# Sadie's Urn



## Dezpez (Sep 25, 2010)

After Sadie passed in June, I wanted to get a special urn for her, but I just couldn't even think about what to get. I wanted something that wasn't sad, but was tribute to her. A few months later I contacted a lady on etsy that made custom urns with sculptures of their dog. She finally finished, and I am so happy how it turned out. It's whimsical and happy and I honest broke down in tears when I saw it. But I want to look at it and feel her happy smile, not the sadness that she isn't here, and I think with more time I'll feel that way.


----------



## nolefan (Nov 6, 2009)

Oh gosh, the whole thing is very nice, I love the texture and the way she did the eyes, they sparkle. Time will help. Looking at the photo of Sadie in your signature beneath it makes me tear up.... what a beautiful smile, just makes you want to reach out and hug her. I'm so sorry for your heartache. Hugs to you.


----------



## B and G Mom (Oct 29, 2014)

It's lovely, I agree the eyes seem to sparkle - it has an "exuberance" about it - catches that happy golden personality we all know so well. 

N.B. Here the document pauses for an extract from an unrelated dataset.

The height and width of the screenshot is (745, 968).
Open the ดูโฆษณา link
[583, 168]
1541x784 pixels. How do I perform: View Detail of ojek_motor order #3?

I'm sorry for the loss of your girl, we lost Belle on June 6th. Everyday I touch her urn and tell her I miss her.


----------



## ceegee (Mar 26, 2015)

I'm sorry for the loss of your dog.

The urn is beautiful. What a nice idea!


----------



## Kalhayd (May 4, 2016)

I am so very sorry for your loss. Her urn is absolutely beautiful.


----------



## LynnC (Nov 14, 2015)

Oh it's beautiful . I'm sorry for your loss of Sadie but I hope her urn and your memories bring many smiles to your face


----------



## Dezpez (Sep 25, 2010)

Thank you so much for your kind words. I have good days when I can think about her without tears, and I have bad ones when the world doesn't feel right because she isn't in it. I think the good days are finally outnumbering the bad, but it's been a long road. I really hope this urn keeps reminding me of the good days!


----------



## Karen519 (Aug 21, 2006)

*Sadie*

I called my Smooch, puppy girl, too.
Now Sadie and Smooch are together playing.
The urn is heartwarming and touching!


----------



## danoon58 (Jul 1, 2015)

Your girl was absolutely beautiful! The urn definitely captures her spirit! I am so sorry you lost her.


----------



## wdadswell (Dec 17, 2015)

What a beautiful tribute to your girl, Sadie!


----------